ニック・ドレイクの音楽を聴いて、いつも感じるのは精確さだ。1970年前後に出てきたシンガー・ソングライターと呼ばれるミュージシャンのうちには、曲は良いのを書くけれど、シンガーとしてはリズム感が悪かったり、音程が怪しいようなひとも多かったのだが。ニック・ドレイクの唄、そしてギターの演奏からは明晰さすら感じられる。
また、その手に拠る楽曲も、自己愛からくる冗漫さや曇りが一切ないようなのだ。あるのは澄み切った自己認識のみで。
「Five Leaves Left」(1969年)は生前に残された三枚のうち、最初のアルバム。

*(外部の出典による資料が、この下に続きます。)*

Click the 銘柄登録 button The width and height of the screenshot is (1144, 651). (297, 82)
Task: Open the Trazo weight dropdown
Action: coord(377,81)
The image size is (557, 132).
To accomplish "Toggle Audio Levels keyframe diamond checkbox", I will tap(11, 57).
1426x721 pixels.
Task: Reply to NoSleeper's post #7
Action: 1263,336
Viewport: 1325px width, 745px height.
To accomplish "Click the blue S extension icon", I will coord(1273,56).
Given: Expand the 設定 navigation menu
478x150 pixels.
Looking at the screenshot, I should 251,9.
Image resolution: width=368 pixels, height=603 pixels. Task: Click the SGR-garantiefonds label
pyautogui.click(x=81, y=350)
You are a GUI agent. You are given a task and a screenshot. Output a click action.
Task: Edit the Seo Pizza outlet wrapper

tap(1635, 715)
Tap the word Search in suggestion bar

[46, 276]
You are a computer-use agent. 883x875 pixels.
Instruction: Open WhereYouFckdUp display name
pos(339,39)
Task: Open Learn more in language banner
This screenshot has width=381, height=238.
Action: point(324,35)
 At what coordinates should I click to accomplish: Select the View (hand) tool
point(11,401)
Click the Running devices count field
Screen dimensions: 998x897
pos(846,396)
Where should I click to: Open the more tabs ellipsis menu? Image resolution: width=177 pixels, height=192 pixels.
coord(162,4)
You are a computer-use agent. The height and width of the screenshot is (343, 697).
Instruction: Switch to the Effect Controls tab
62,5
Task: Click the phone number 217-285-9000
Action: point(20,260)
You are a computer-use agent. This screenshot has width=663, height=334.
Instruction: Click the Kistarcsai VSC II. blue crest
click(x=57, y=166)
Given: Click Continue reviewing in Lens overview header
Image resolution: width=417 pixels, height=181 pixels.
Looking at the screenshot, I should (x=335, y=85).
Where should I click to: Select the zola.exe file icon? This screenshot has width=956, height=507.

穏やかな表情をたたえながらも隙の無い曲の数々を聴いていると、この人はデビュー時には既に完成されていたのだろう、と思わせられる。それが二十歳そこそこの若いミュージシャンにとって、必ずしも良いことなのかどうかは判らないけれど。
その音楽が何ら奇矯なことをしていないのに他に類を見ないような魅力を放っているのは、己のスタイルに対する信念が恐ろしく強固であったからか。
個人的は "River Man" が一番、好きだ。美麗なアレンジは勿論、五拍子を奏でるギターが生み出す独特のグルーヴが素晴らしい。